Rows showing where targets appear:
+++

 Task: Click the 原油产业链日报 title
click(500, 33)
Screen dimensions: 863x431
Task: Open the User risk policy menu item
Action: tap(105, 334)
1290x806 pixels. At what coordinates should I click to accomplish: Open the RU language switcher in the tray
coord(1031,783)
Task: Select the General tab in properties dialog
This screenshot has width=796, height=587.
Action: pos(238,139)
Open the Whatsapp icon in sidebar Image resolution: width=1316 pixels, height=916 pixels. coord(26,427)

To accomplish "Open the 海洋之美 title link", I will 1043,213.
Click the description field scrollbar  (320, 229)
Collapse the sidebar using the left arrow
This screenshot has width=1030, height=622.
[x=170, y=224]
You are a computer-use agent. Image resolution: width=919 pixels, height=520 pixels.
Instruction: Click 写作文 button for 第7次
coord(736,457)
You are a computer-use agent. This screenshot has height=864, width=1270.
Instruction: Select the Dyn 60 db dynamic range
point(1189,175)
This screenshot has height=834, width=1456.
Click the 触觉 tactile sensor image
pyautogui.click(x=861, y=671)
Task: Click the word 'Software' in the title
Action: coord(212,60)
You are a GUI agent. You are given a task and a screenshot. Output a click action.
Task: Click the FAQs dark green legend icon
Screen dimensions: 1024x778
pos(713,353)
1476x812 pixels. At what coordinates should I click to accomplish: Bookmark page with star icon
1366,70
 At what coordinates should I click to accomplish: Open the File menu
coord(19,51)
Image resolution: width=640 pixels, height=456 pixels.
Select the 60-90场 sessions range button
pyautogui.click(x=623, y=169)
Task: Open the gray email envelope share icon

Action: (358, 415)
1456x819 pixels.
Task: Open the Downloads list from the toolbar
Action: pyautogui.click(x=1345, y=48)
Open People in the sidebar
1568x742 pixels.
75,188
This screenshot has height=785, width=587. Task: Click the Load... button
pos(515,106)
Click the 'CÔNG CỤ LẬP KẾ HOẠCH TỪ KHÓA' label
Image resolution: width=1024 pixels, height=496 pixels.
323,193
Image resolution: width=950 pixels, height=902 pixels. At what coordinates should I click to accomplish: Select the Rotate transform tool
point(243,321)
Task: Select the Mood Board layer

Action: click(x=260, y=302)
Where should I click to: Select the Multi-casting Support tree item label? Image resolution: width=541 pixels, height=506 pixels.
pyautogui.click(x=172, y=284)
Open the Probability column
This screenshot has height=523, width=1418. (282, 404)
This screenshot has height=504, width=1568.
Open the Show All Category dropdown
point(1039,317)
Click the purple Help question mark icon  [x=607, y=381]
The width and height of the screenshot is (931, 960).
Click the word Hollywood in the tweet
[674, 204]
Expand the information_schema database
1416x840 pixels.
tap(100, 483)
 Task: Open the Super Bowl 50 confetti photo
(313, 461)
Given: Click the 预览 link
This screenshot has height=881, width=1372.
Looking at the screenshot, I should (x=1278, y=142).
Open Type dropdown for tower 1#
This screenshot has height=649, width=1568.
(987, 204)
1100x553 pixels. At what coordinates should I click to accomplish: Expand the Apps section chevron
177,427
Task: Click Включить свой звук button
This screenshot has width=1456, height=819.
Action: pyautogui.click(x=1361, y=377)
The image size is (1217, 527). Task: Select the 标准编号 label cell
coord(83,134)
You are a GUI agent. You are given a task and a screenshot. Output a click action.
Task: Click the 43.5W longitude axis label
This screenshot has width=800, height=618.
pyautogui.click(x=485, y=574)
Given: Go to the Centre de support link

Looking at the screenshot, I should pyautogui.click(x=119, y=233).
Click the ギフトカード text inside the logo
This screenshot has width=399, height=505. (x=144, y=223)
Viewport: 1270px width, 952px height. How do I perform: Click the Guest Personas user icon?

+++

* GIVEN INSTRUCTION
Pick out each line of the records that includes the word "Expand".

* RESULT FOR THIS TASK
Expand the information_schema database
1100x553 pixels. At what coordinates should I click to accomplish: Expand the Apps section chevron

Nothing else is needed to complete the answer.